News From Terre Haute, Indiana

Local & Bistate

September 29, 2012

Mayor: 2013 budget ‘close to fundable’

TERRE HAUTE — The City of Terre Haute’s proposed 2013 budget is not “balanced” but is “very close to fundable,” Mayor Duke Bennett told the City Council this week.

Reaching a balanced budget will require a few more years, Bennett said, adding that meeting the city’s cash-flow in 2013 will again require a short-term loan of approximately $5 million.

At a special budget hearing Tuesday night, Bennett presented an initial budget for 2013 of about $70 million. However, that budget will be trimmed in the next month and, by the time it is presented to the council for a vote in October, it will be closer to $66 million, the mayor said after the nearly two-hour meeting in City Hall.

During the meeting, Councilman Neil Garrison, D-5th, presented figures he said show the city’s general fund deficit growing in 2013 by approximately $2.8 million. Added to a 2012 general fund deficit of $4.5 million, that would bring the general fund debt to more than $7 million, he said. “At what point will the [Indiana Department of Local Government Finance] say, ‘That’s enough?’” Garrison asked the mayor in the meeting.

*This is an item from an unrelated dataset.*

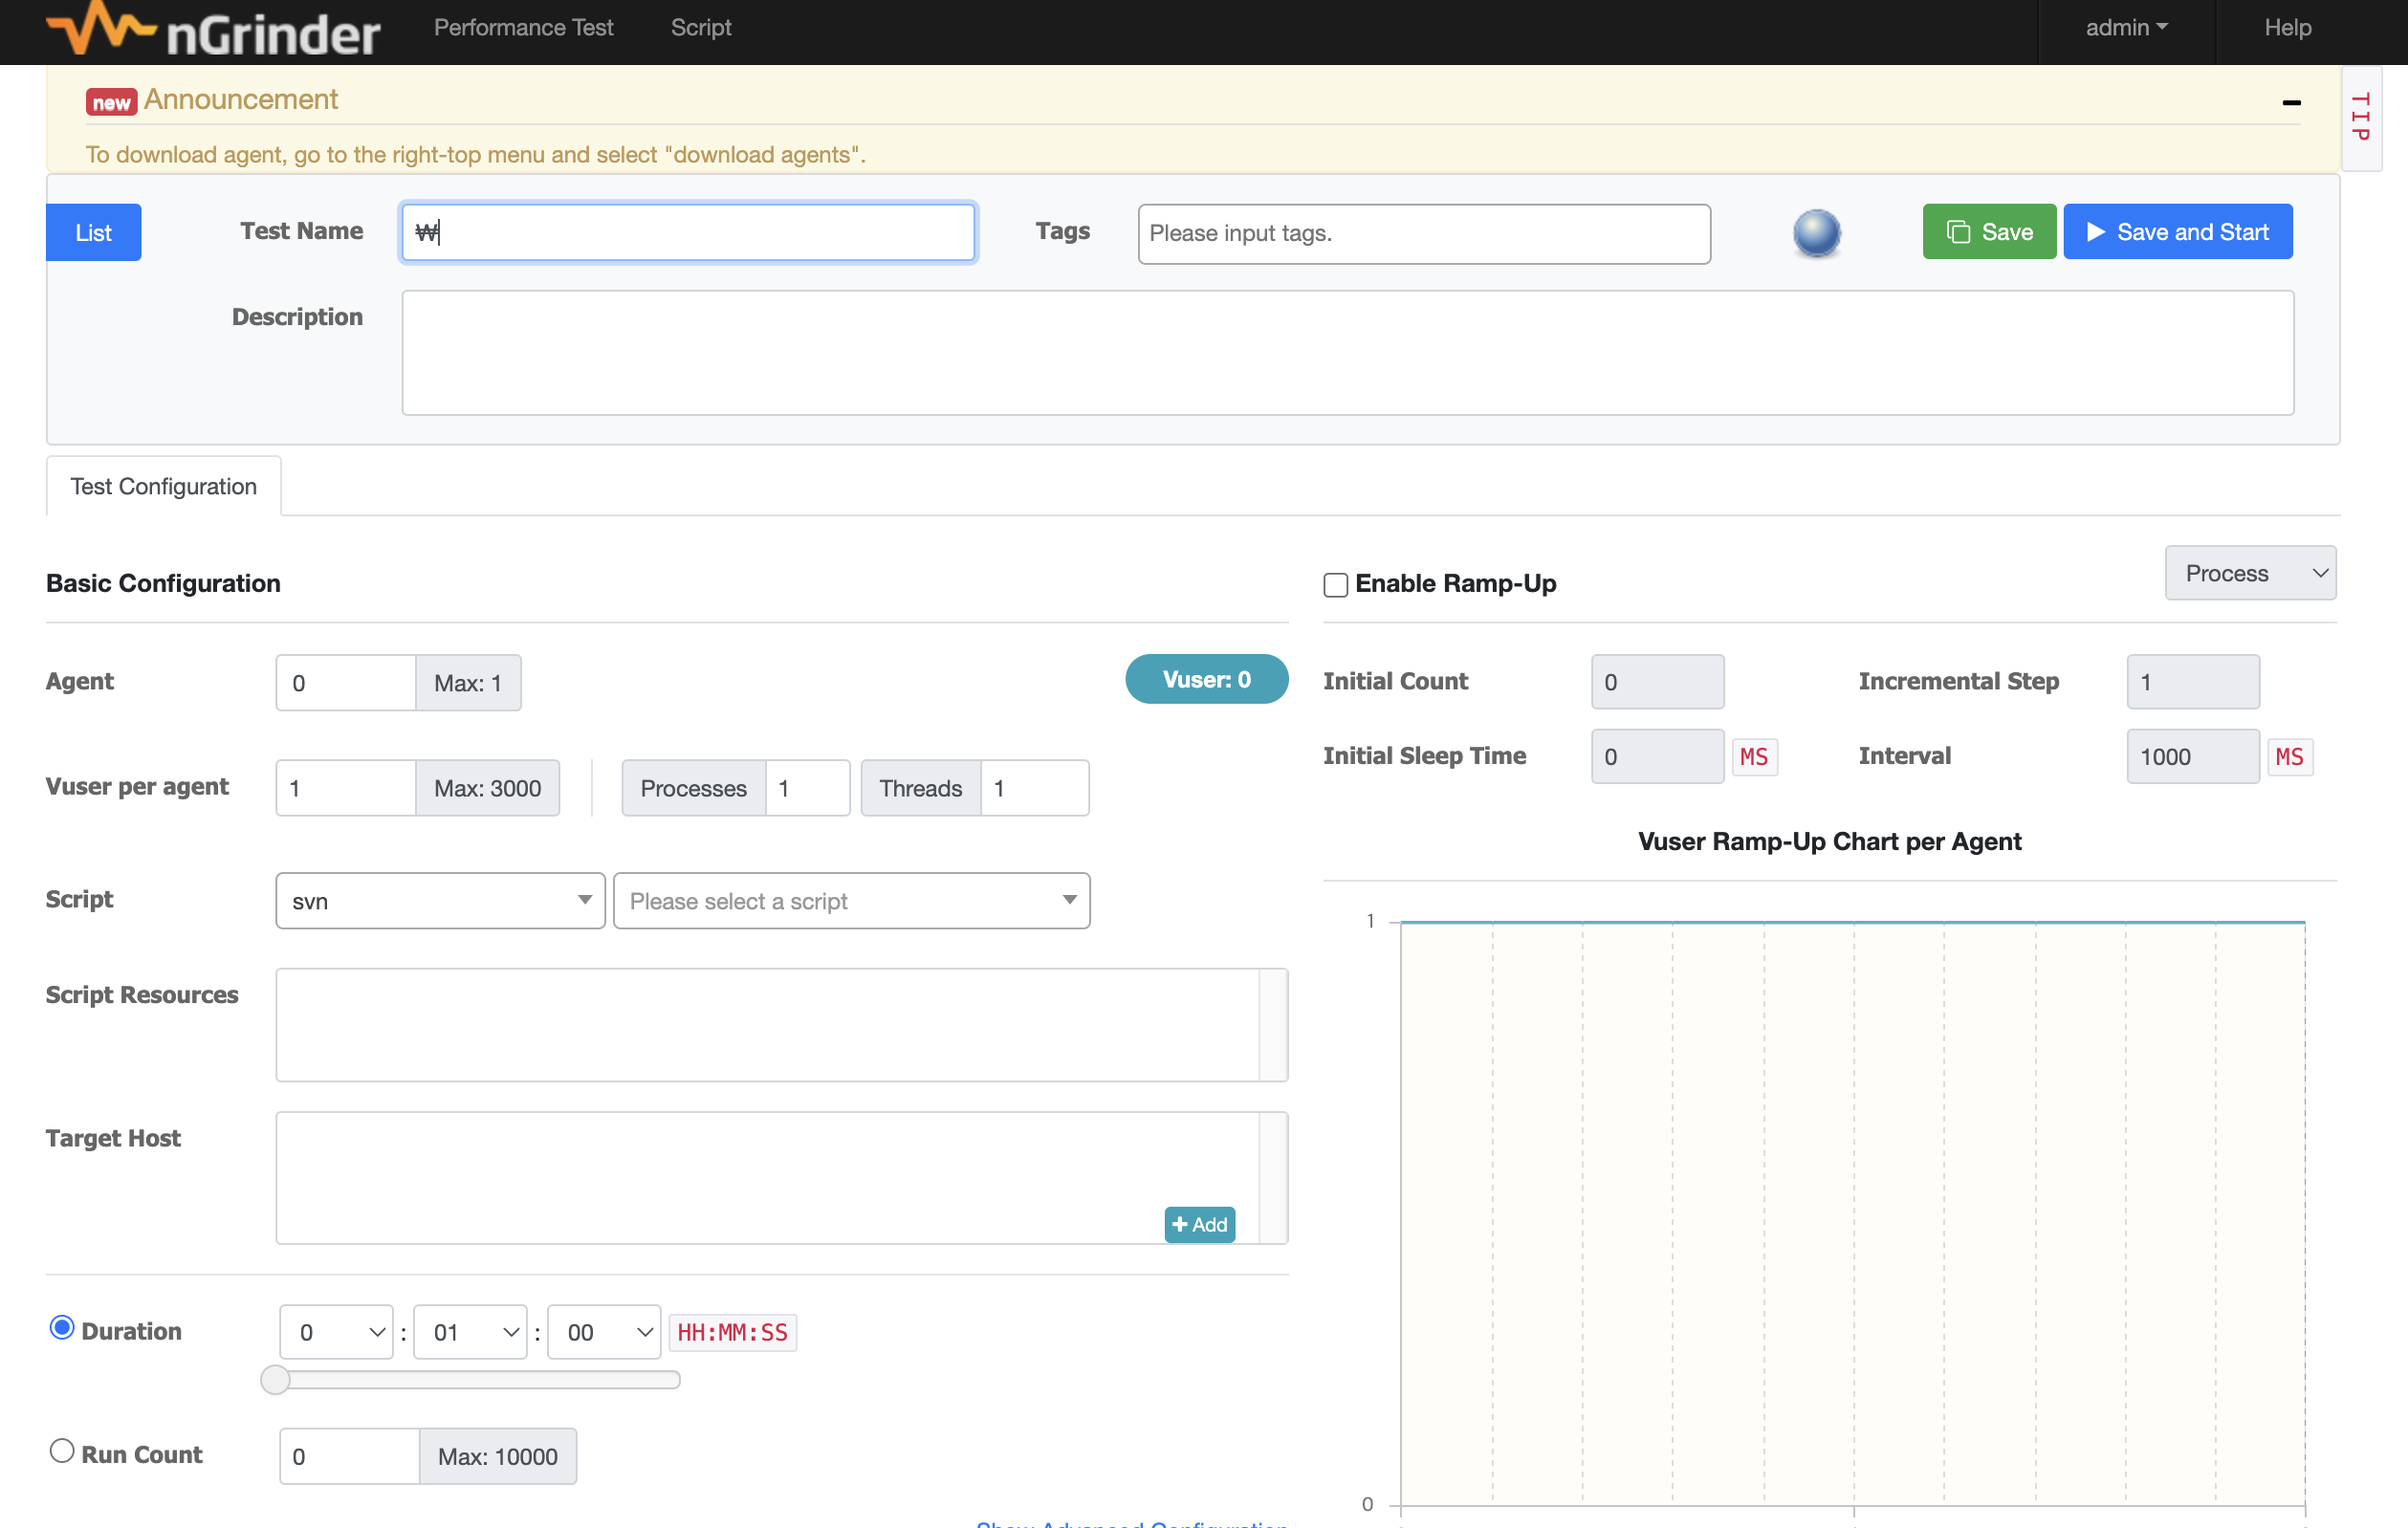
Task: Switch to the Test Configuration tab
Action: pos(163,487)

Bennett, who has been meeting with members of the council for the past several days to discuss the budget, said he has several options for bringing about a balanced budget in the next few years. Depending on what the members of the council will support, the budget could be balanced by the end of this year or by the end of 2014, the mayor said.

“There’s no one magic plan,” Bennett said in a later interview. Bennett said he favors a plan that would balance the budget by the end of 2013.

At least one idea to help balance the budget is charging a solid waste disposal fee for city residents. Those fees would be used to cover the expense of the city’s trash collection contract with Republic Services and also limb and leaf pickup, Bennett said.

The 20-year trash contract, signed in 2007 by former Mayor Kevin Burke, is the city’s third highest expense after employee salaries and benefits, Bennett said. He would not speculate as to how much residents could expect to pay in monthly fees.

Elkhart Mayor Dick Moore, in northern Indiana, recently proposed a monthly trash pickup fee of $11.35 per month, but that was voted down by the Elkhart City Council, leading Moore to announce mandatory, unpaid furlough days for city employees, including police officers and firefighters. However, at least one City Council member in Elkhart said there would other ways the mayor could have found to deal with the situation.

Bennett, in public comments on a trash disposal fee, has hinted at a fee much less than the one attempted in Elkhart, a city of about 51,000 near South Bend.

Speaking Thursday, Garrison said he does not want to see layoffs of city employees. But he also does not want to see additional tax or fee burdens on city residents.

“I’m concerned where this is headed,” Garrison said. “My concerns are increasing, not diminishing.”

Bennett said the final budget for 2013 will include “a little bit” more spending than in 2012.

Also in his remarks Tuesday night, Bennett said the city will be forced to borrow approximately another $5 million in February or March to cover day-to-day expenses. A similar short-term loan was taken out earlier this year, leading Garrison and council finance chairman John Mullican, D-6th, to question the city’s fiscal soundness.

Speaking Friday, Mullican said the city will need to run budget surpluses to return to avoid future borrowing.

Bennett agreed.

“We need to actually have a surplus because I need to sock money back, probably about $5 million, so that way we know that at the end of the year we’ve got enough cash so we don’t have to borrow externally. We can borrow internally,” Bennett said.